→ Stored records
"""

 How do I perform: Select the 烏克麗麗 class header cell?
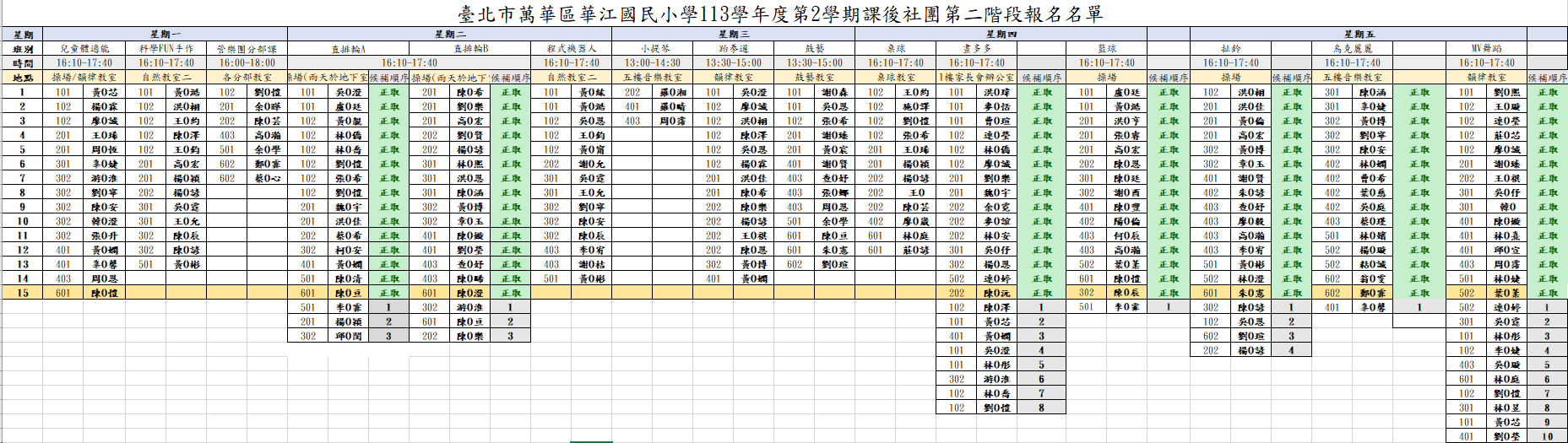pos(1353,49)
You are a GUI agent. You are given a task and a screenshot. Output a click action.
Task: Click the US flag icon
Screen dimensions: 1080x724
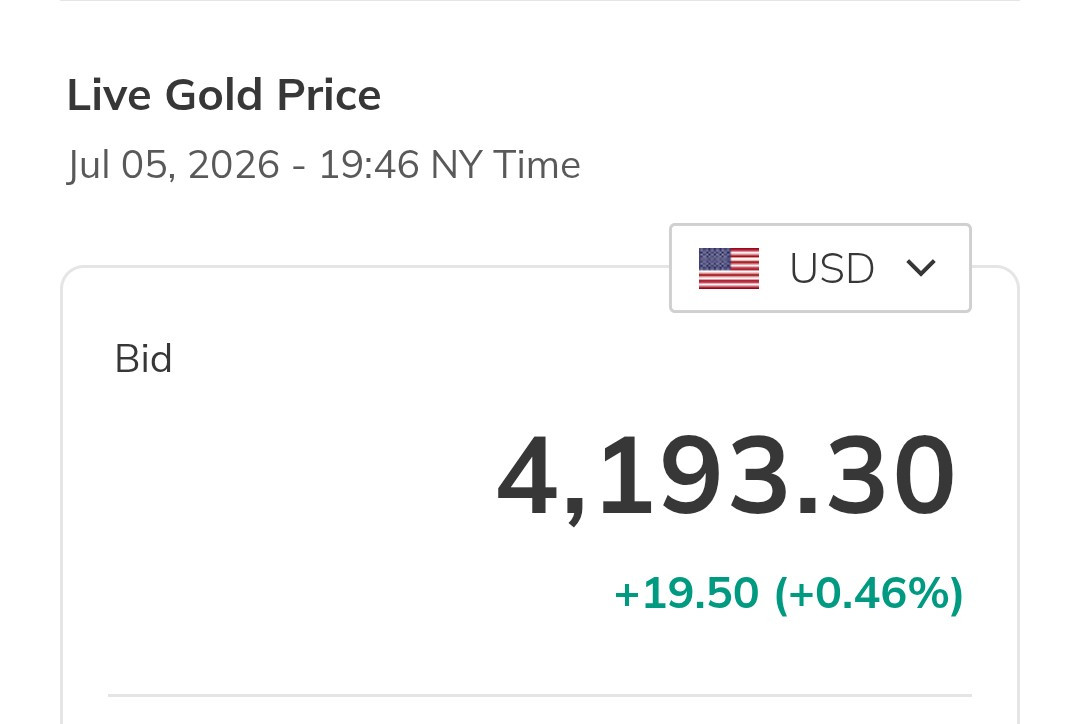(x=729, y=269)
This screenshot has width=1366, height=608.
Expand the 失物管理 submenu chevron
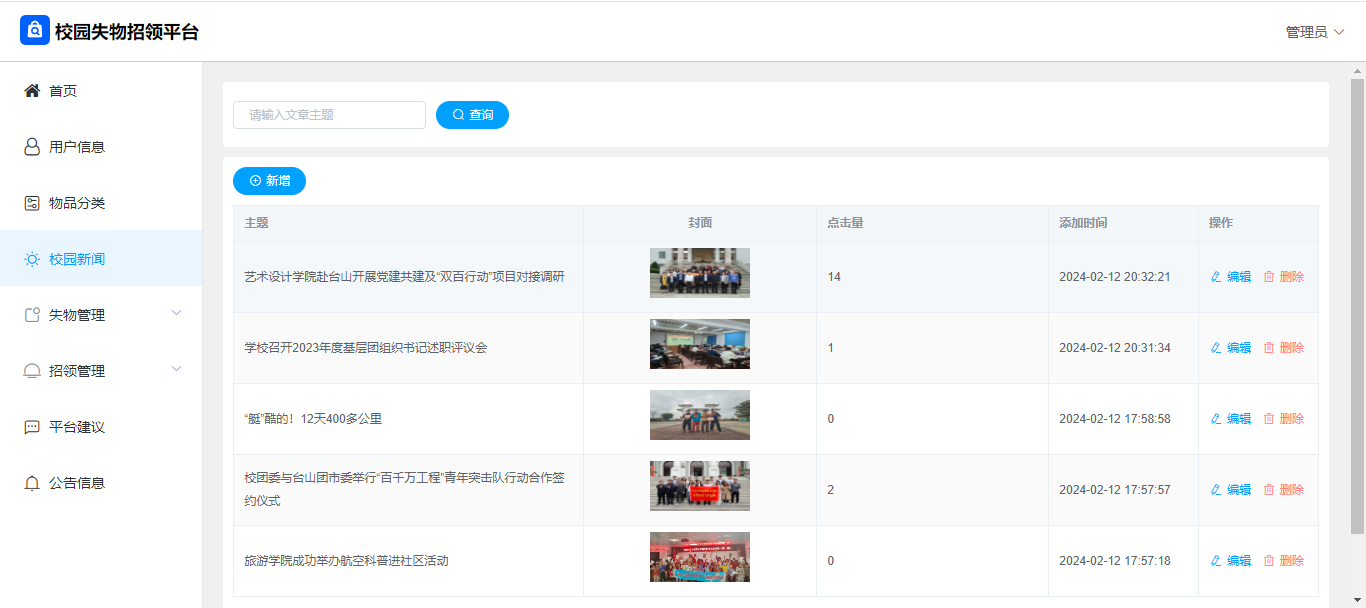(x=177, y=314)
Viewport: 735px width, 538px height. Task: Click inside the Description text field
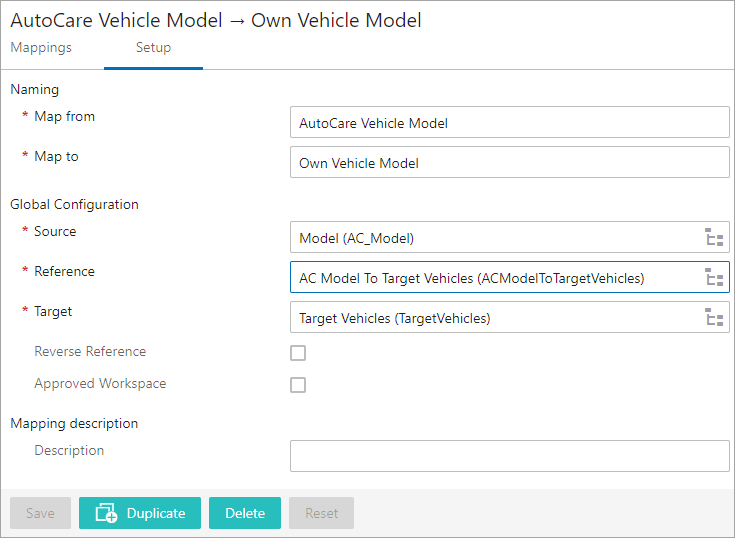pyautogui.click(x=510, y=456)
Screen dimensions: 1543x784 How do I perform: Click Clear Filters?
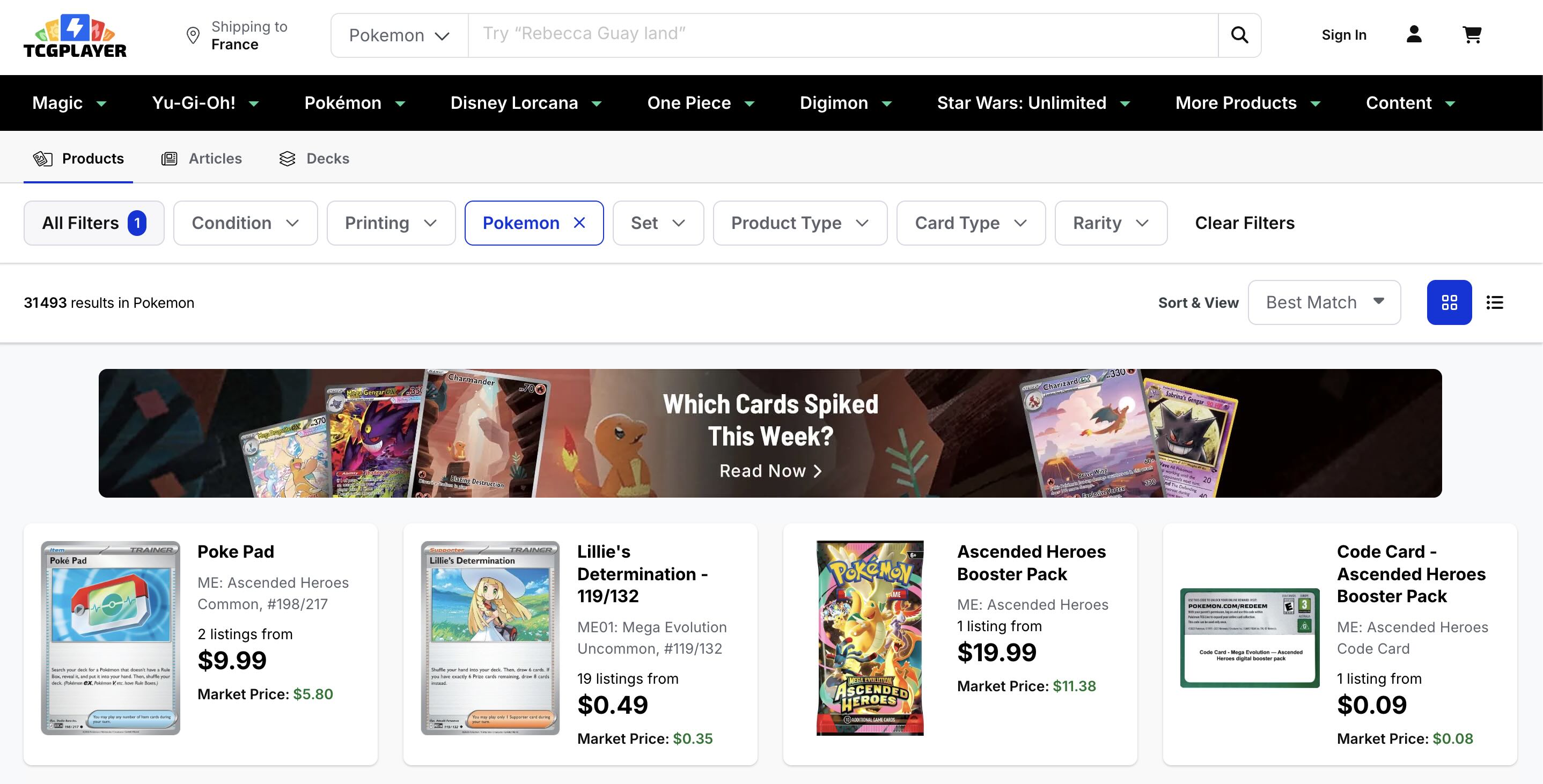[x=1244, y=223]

"""
"""

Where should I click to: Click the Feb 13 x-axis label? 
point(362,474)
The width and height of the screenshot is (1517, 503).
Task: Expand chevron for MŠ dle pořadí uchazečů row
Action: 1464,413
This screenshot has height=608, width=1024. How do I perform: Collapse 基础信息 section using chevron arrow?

"""

→ EXERCISE PROMPT
Copy every line above that holds the word "This".

→ ANSWER AREA
This screenshot has width=1366, height=608.
This screenshot has height=608, width=1024. How do I perform: Collapse 基础信息 section using chevron arrow?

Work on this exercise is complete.